■ **Problem description**: Arrange the entries below as a Markdown table with two columns, Row and Entry, giving each non-blank line its own numbered row and leaving out the blank lines.

■ **Exercise materials**:
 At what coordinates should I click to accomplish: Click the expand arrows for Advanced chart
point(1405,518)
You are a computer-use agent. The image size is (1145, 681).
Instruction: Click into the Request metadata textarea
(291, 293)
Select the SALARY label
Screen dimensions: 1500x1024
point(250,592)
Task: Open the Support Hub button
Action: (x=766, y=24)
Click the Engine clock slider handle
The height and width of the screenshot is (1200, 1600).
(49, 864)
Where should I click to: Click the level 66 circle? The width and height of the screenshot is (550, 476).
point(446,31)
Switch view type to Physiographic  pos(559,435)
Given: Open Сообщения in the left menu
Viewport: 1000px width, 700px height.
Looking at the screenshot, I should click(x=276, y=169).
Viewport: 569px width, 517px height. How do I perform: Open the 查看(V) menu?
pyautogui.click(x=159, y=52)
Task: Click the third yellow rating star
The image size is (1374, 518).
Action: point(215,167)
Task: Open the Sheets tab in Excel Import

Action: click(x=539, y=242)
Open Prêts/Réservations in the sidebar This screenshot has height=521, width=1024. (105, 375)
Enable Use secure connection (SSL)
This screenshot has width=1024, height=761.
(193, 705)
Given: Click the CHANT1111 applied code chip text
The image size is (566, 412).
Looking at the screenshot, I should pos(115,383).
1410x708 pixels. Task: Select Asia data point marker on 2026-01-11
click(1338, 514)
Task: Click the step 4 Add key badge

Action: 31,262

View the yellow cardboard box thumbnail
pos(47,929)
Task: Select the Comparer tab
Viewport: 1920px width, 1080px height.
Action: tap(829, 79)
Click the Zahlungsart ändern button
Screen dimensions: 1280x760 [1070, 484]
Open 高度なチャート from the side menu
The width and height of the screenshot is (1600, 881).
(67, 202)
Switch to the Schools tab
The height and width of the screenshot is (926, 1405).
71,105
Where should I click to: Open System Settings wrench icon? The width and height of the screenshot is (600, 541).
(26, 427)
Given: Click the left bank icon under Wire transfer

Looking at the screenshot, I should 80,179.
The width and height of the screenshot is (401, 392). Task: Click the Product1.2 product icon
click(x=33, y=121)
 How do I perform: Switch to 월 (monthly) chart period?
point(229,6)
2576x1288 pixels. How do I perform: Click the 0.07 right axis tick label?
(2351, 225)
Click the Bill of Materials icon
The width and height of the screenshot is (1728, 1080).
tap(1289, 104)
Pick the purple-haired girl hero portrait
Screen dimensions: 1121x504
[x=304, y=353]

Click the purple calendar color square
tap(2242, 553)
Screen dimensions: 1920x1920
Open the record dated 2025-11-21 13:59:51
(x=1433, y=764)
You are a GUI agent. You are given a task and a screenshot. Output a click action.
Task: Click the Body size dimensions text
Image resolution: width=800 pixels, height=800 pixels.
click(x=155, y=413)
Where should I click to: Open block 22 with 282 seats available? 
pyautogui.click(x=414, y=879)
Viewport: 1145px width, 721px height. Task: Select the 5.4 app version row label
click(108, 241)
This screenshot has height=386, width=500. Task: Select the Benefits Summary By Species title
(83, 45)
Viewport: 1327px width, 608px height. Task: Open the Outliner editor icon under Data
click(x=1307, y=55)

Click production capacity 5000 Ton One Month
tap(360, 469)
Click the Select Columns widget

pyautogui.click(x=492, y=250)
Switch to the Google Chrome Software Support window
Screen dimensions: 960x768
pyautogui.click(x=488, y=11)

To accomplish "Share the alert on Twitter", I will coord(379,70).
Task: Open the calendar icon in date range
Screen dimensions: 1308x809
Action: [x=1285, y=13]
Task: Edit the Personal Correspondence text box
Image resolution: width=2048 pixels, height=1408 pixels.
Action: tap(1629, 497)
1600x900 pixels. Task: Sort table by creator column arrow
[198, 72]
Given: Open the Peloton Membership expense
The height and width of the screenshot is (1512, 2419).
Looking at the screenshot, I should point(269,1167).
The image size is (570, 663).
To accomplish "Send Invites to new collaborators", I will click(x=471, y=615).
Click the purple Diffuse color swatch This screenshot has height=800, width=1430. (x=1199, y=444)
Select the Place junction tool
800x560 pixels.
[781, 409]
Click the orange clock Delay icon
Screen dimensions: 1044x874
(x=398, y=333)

■ **Task solution**:
| Row | Entry |
|---|---|
| 1 |  At what coordinates should I click to accomplish: Click the expand arrows for Advanced chart |
| 2 | point(1405,518) |
| 3 | You are a computer-use agent. The image size is (1145, 681). |
| 4 | Instruction: Click into the Request metadata textarea |
| 5 | (291, 293) |
| 6 | Select the SALARY label |
| 7 | Screen dimensions: 1500x1024 |
| 8 | point(250,592) |
| 9 | Task: Open the Support Hub button |
| 10 | Action: (x=766, y=24) |
| 11 | Click the Engine clock slider handle |
| 12 | The height and width of the screenshot is (1200, 1600). |
| 13 | (49, 864) |
| 14 | Where should I click to: Click the level 66 circle? The width and height of the screenshot is (550, 476). |
| 15 | point(446,31) |
| 16 | Switch view type to Physiographic  pos(559,435) |
| 17 | Given: Open Сообщения in the left menu |
| 18 | Viewport: 1000px width, 700px height. |
| 19 | Looking at the screenshot, I should click(x=276, y=169). |
| 20 | Viewport: 569px width, 517px height. How do I perform: Open the 查看(V) menu? |
| 21 | pyautogui.click(x=159, y=52) |
| 22 | Task: Click the third yellow rating star |
| 23 | The image size is (1374, 518). |
| 24 | Action: point(215,167) |
| 25 | Task: Open the Sheets tab in Excel Import |
| 26 | Action: click(x=539, y=242) |
| 27 | Open Prêts/Réservations in the sidebar This screenshot has height=521, width=1024. (105, 375) |
| 28 | Enable Use secure connection (SSL) |
| 29 | This screenshot has width=1024, height=761. |
| 30 | (193, 705) |
| 31 | Given: Click the CHANT1111 applied code chip text |
| 32 | The image size is (566, 412). |
| 33 | Looking at the screenshot, I should pos(115,383). |
| 34 | 1410x708 pixels. Task: Select Asia data point marker on 2026-01-11 |
| 35 | click(1338, 514) |
| 36 | Task: Click the step 4 Add key badge |
| 37 | Action: 31,262 |
| 38 | View the yellow cardboard box thumbnail |
| 39 | pos(47,929) |
| 40 | Task: Select the Comparer tab |
| 41 | Viewport: 1920px width, 1080px height. |
| 42 | Action: tap(829, 79) |
| 43 | Click the Zahlungsart ändern button |
| 44 | Screen dimensions: 1280x760 [1070, 484] |
| 45 | Open 高度なチャート from the side menu |
| 46 | The width and height of the screenshot is (1600, 881). |
| 47 | (67, 202) |
| 48 | Switch to the Schools tab |
| 49 | The height and width of the screenshot is (926, 1405). |
| 50 | 71,105 |
| 51 | Where should I click to: Open System Settings wrench icon? The width and height of the screenshot is (600, 541). |
| 52 | (26, 427) |
| 53 | Given: Click the left bank icon under Wire transfer |
| 54 | Looking at the screenshot, I should 80,179. |
| 55 | The width and height of the screenshot is (401, 392). Task: Click the Product1.2 product icon |
| 56 | click(x=33, y=121) |
| 57 |  How do I perform: Switch to 월 (monthly) chart period? |
| 58 | point(229,6) |
| 59 | 2576x1288 pixels. How do I perform: Click the 0.07 right axis tick label? |
| 60 | (2351, 225) |
| 61 | Click the Bill of Materials icon |
| 62 | The width and height of the screenshot is (1728, 1080). |
| 63 | tap(1289, 104) |
| 64 | Pick the purple-haired girl hero portrait |
| 65 | Screen dimensions: 1121x504 |
| 66 | [x=304, y=353] |
| 67 | Click the purple calendar color square |
| 68 | tap(2242, 553) |
| 69 | Screen dimensions: 1920x1920 |
| 70 | Open the record dated 2025-11-21 13:59:51 |
| 71 | (x=1433, y=764) |
| 72 | You are a GUI agent. You are given a task and a screenshot. Output a click action. |
| 73 | Task: Click the Body size dimensions text |
| 74 | Image resolution: width=800 pixels, height=800 pixels. |
| 75 | click(x=155, y=413) |
| 76 | Where should I click to: Open block 22 with 282 seats available?  |
| 77 | pyautogui.click(x=414, y=879) |
| 78 | Viewport: 1145px width, 721px height. Task: Select the 5.4 app version row label |
| 79 | click(108, 241) |
| 80 | This screenshot has height=386, width=500. Task: Select the Benefits Summary By Species title |
| 81 | (83, 45) |
| 82 | Viewport: 1327px width, 608px height. Task: Open the Outliner editor icon under Data |
| 83 | click(x=1307, y=55) |
| 84 | Click production capacity 5000 Ton One Month |
| 85 | tap(360, 469) |
| 86 | Click the Select Columns widget |
| 87 | pyautogui.click(x=492, y=250) |
| 88 | Switch to the Google Chrome Software Support window |
| 89 | Screen dimensions: 960x768 |
| 90 | pyautogui.click(x=488, y=11) |
| 91 | To accomplish "Share the alert on Twitter", I will coord(379,70). |
| 92 | Task: Open the calendar icon in date range |
| 93 | Screen dimensions: 1308x809 |
| 94 | Action: [x=1285, y=13] |
| 95 | Task: Edit the Personal Correspondence text box |
| 96 | Image resolution: width=2048 pixels, height=1408 pixels. |
| 97 | Action: tap(1629, 497) |
| 98 | 1600x900 pixels. Task: Sort table by creator column arrow |
| 99 | [198, 72] |
| 100 | Given: Open the Peloton Membership expense |
| 101 | The height and width of the screenshot is (1512, 2419). |
| 102 | Looking at the screenshot, I should point(269,1167). |
| 103 | The image size is (570, 663). |
| 104 | To accomplish "Send Invites to new collaborators", I will click(x=471, y=615). |
| 105 | Click the purple Diffuse color swatch This screenshot has height=800, width=1430. (x=1199, y=444) |
| 106 | Select the Place junction tool |
| 107 | 800x560 pixels. |
| 108 | [781, 409] |
| 109 | Click the orange clock Delay icon |
| 110 | Screen dimensions: 1044x874 |
| 111 | (x=398, y=333) |